#### Problems to solve
A - Answer these questions from the passage on Hashimoto thyroiditis in children, one per line:
(i) In what years does the condition most commonly present?
(ii) What does the enlarged thyroid gland in some patients result from?
(iii) As thyrotropin rises, what is the T4 level usually?
B - Carry on the passage on Hashimoto thyroiditis in children, picking up after its last sentence.
Start of Extract
Hashimoto thyroiditis in Child
HT most commonly presents in the teen years and has a variable clinical presentation ranging from asymptomatic (clinical euthyroidism with or without goiter) to overt symptoms of hypothyroidism. Initially, thyrotropin and levorotatory thyroxine (T4) may be normal, with some patients developing an enlarged thyroid gland resulting from lymphocytic infiltration of the thyroid from thyroid growth-stimulating antibodies. The thyrotropin will usually rise with a normal to low normal T4. During this phase, patients may develop a goiter but are often clinically euthyroid (no overt hypothyroid symptoms other than a goiter).
End of Extract
Start of Data section
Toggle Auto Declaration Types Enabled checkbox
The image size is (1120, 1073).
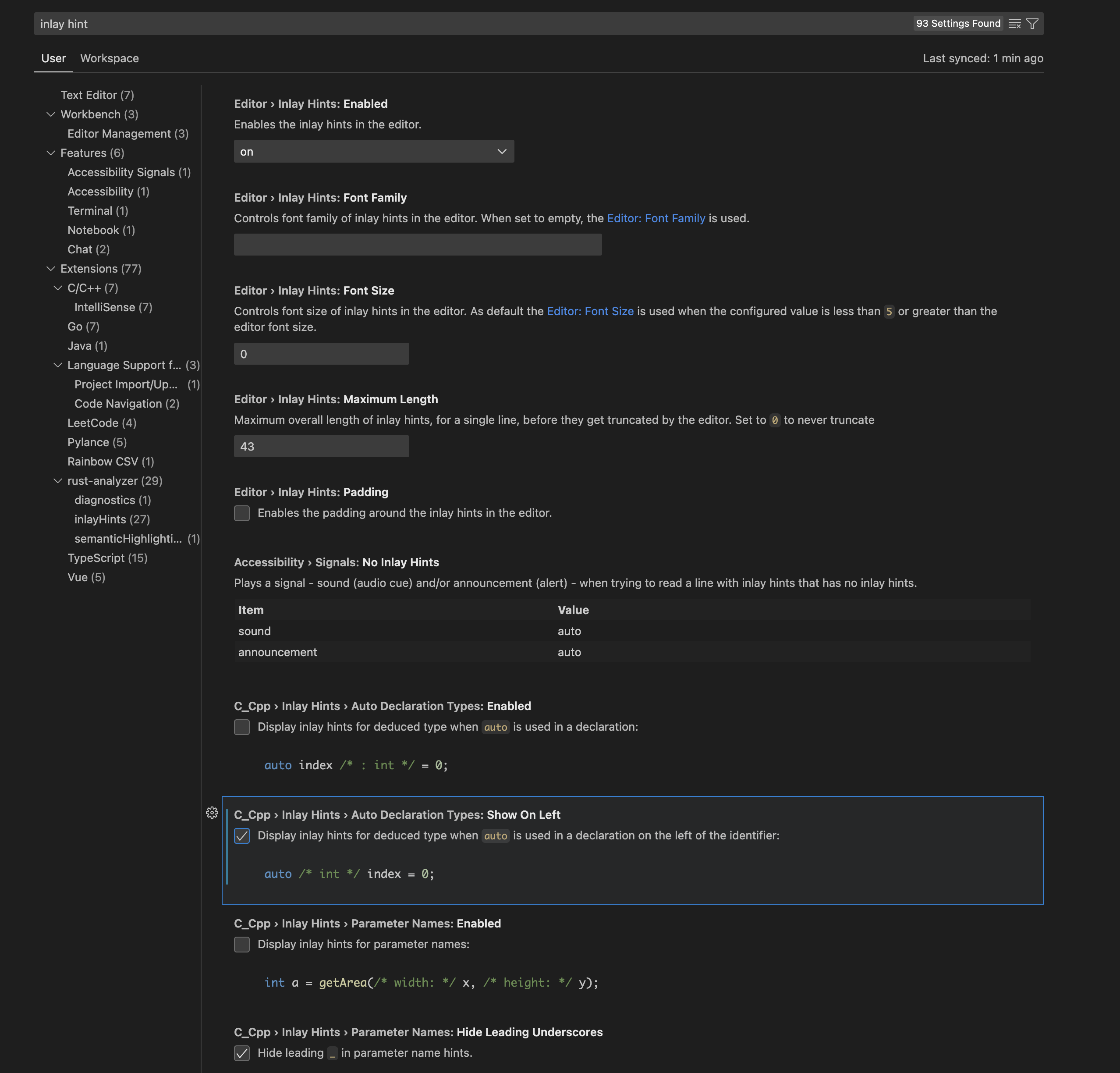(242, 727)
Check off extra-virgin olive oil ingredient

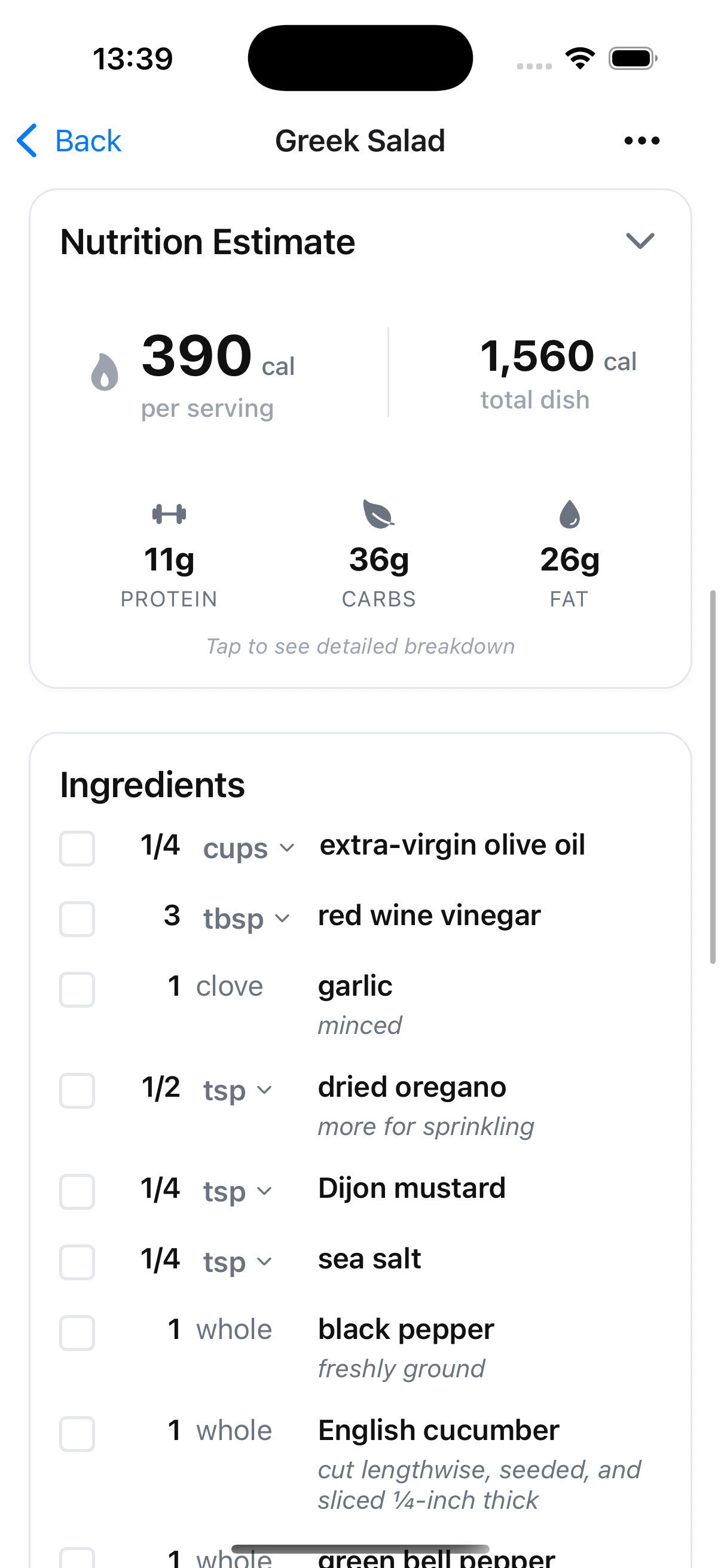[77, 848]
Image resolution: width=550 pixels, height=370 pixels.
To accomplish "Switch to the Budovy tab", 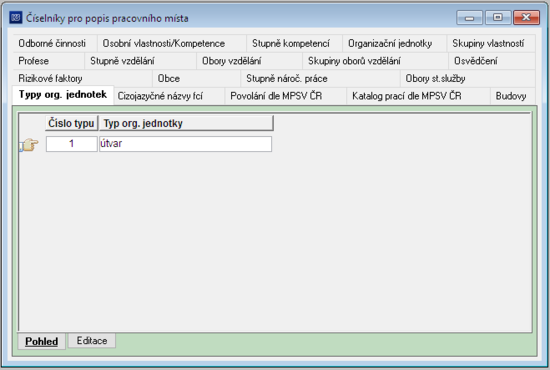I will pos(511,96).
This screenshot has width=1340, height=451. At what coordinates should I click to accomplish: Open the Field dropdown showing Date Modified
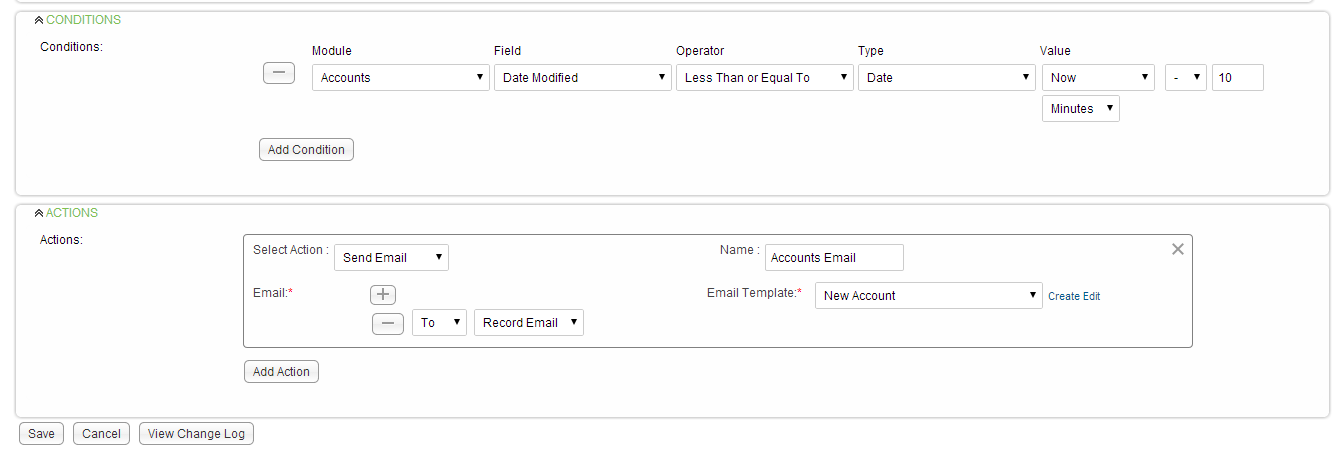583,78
End of Data section
Start of Data section
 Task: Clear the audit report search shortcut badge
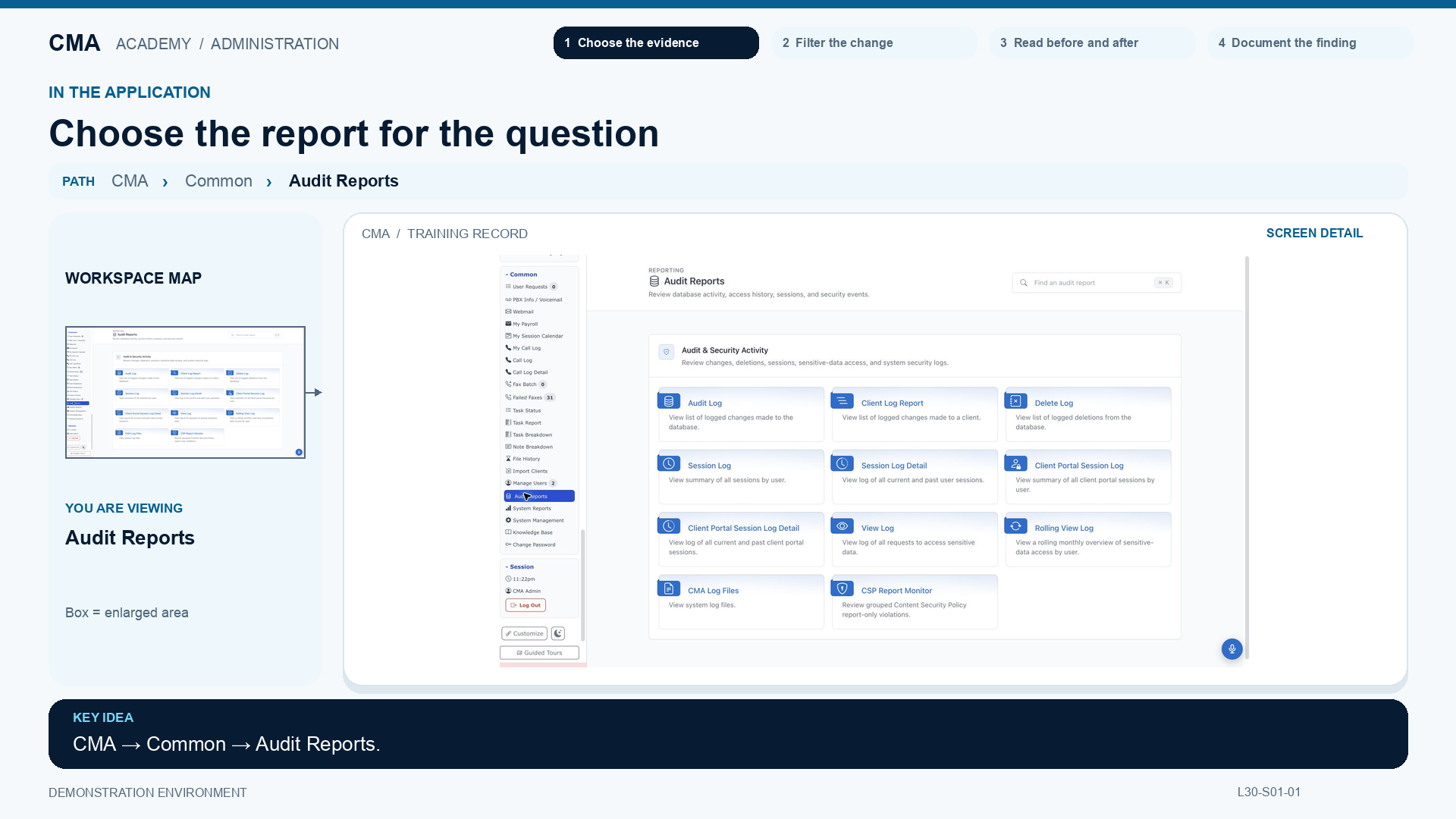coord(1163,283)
End of Data section
Start of Data section
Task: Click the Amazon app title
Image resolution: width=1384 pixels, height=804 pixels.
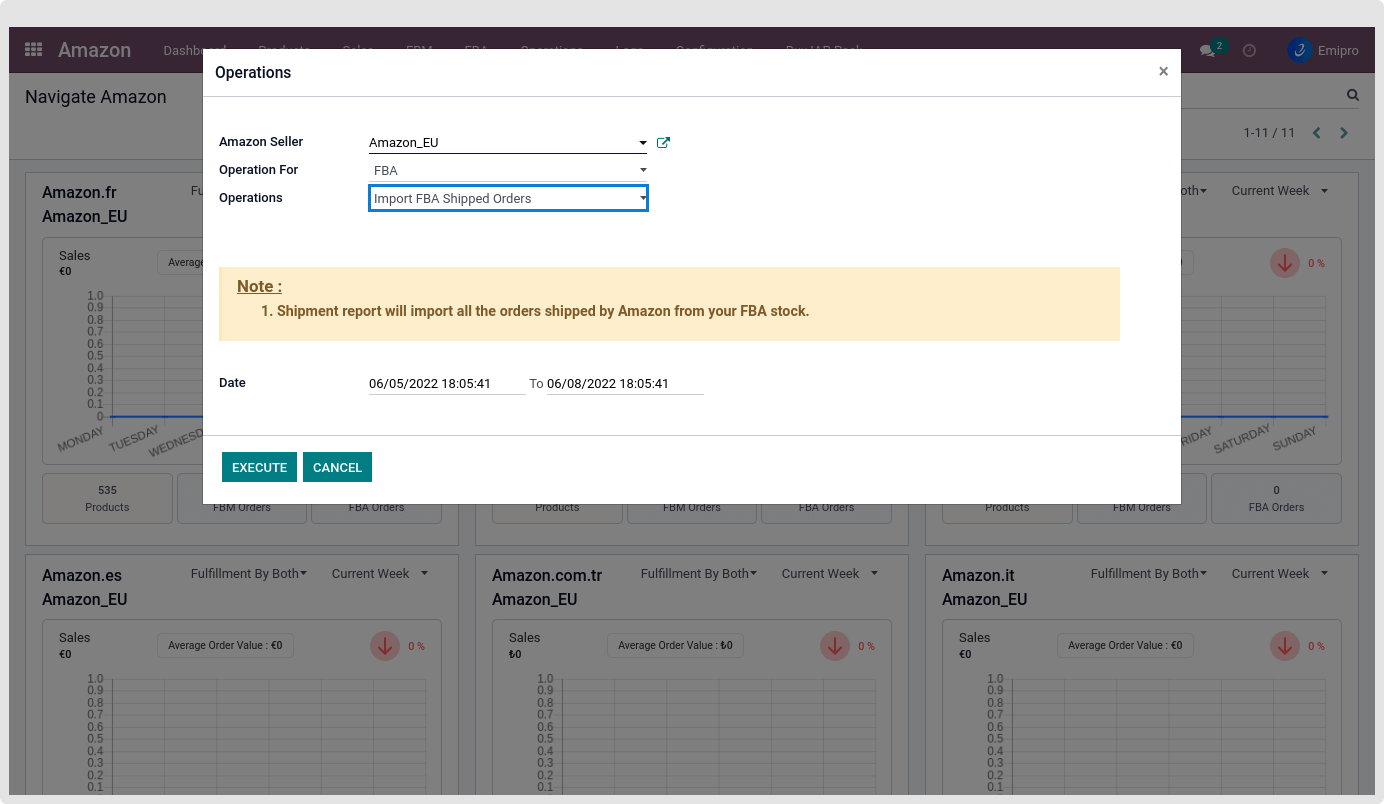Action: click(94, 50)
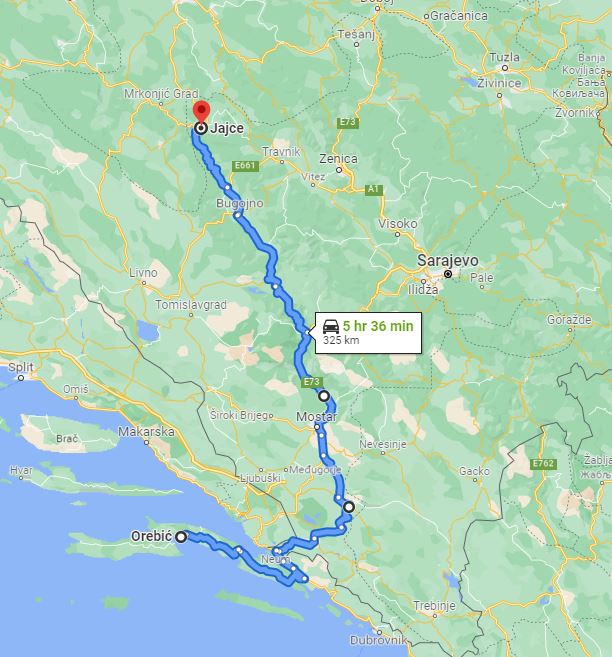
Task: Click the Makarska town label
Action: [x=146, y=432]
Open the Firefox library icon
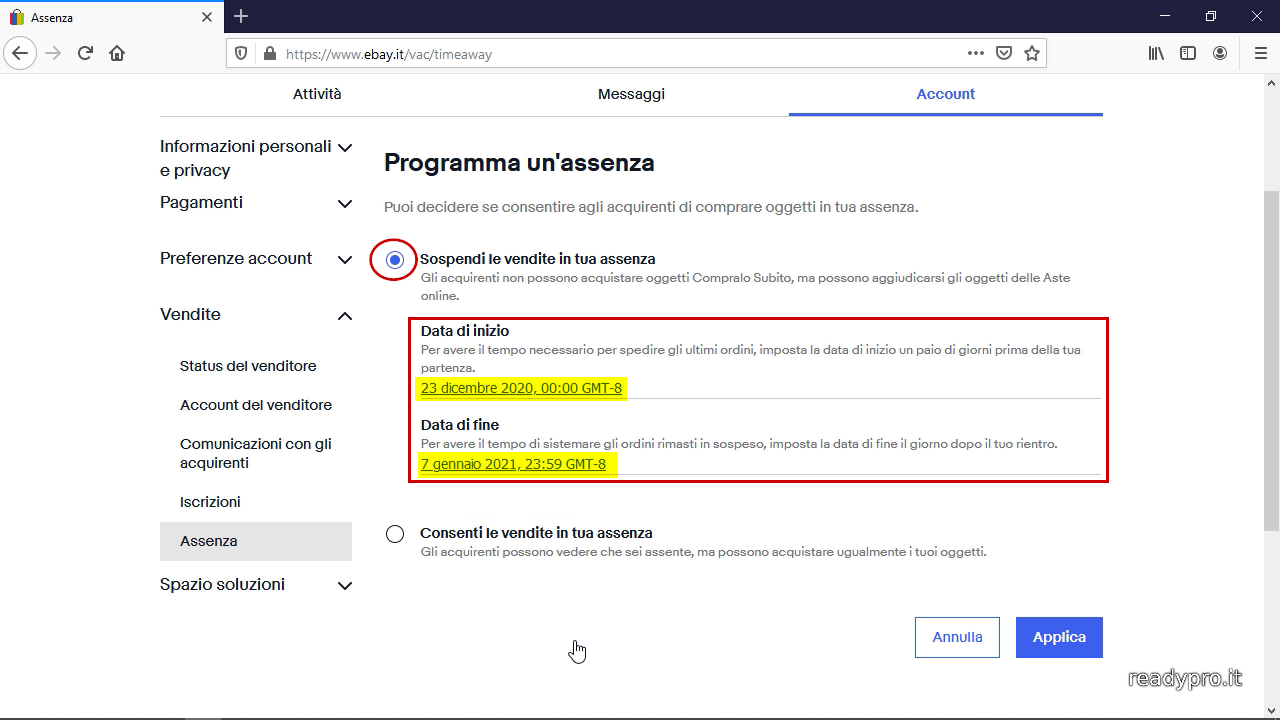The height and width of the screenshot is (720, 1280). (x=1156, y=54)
End of Data section
#### Answers for the tasks
A -
(i) The teen years.
(ii) Lymphocytic infiltration of the thyroid from thyroid growth-stimulating antibodies.
(iii) Normal to low normal.

B -
As the condition progresses and more of the gland is destroyed, thyrotropin levels continue to rise and free T4 levels fall below the normal range. Clinical symptoms of hypothyroidism are often present during this stage. Up to 40% of these patients may revert back to a euthyroid state and do not progress to overt hypothyroidism. Sometimes a transient hyperthyroid state called Hashitoxicosis can be encountered. During this period of time, active thyroid hormone is released from destroyed glandular tissue and results in a transient hyperthyroid state, which is usually followed by true hypothyroidism. Symptoms of hypothyroidism include slow growth rate, unexplained weight gain, dry skin, coarse dry hair, goiter, fatigue, constipation, cold intolerance, irregular menses, or delayed puberty.
This condition is 5 times more common in females. Up to 25% of siblings of a patient with HT may have HT. HT can be found more commonly in patients with other autoimmune disorders and in those with Turner syndrome or Down syndrome.